Alberta Sheriffs Partner With Calgary Police

City of Calgary in winter - image -
City of Calgary in winter - image -

Calgary – Making downtown Calgary safer is the goal of a pilot program with the Calgary Police Service and the Alberta Sheriffs

The Alberta Sheriffs and the Calgary Police Service (CPS) are expanding their partnership to help prevent and respond to crime and social disorder. A 12-week pilot program was recently announced, which will begin in late February, assigning 12 sheriffs to work with CPS beat and bike teams deployed in the downtown core.

The goal of this expanded partnership is to not only deter crime, but to also increase public safety and help connect vulnerable Albertans to the necessary supports and resources. By boosting police presence in inner-city neighbourhoods, officers have more opportunities to engage and respond to community concerns, while treating mental health and addiction as health-care issues.

Mike Ellis, Minister of Public Safety and Emergency Services, stated that “people in Calgary deserve to feel safe in their homes and in the places where they work and visit.” Nicholas Milliken, Minister of Mental Health and Addiction, also highlighted the importance of police services in implementing recovery-oriented systems of care, noting that “with the ongoing roll out of the HealthIM digital tool, and with the Calgary Police Service and Alberta Sheriffs working together to support vulnerable Calgarians, we can continue to treat mental health and addiction as health-care issues while keeping our communities safe.”

Mark Neufeld, Chief Constable of the Calgary Police Service, said that the CPS beat and bike teams “want to ensure our downtown is a welcoming place for all and that people feel safe and supported while travelling in and around our city.” Meanwhile, Farooq Sheikh, Chief of the Alberta Sheriffs, expressed his enthusiasm for the partnership, noting that “members of the Alberta Sheriffs chose a career in law enforcement out of a desire to serve and protect the community”, and that they are looking forward to “bring[ing] a reassuring and visible presence to people in the city.”

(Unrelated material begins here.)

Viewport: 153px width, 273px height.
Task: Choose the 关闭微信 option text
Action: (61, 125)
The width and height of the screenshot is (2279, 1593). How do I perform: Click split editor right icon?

This new initiative is part of a broader effort to address complex issues such as crime, homelessness, addiction and mental health, while keeping communities safe. By utilizing alternatives to enforcement and responding to community concerns, this expanded collaboration between the Alberta Sheriffs and the Calgary Police Service will create a more secure and welcoming environment for everyone.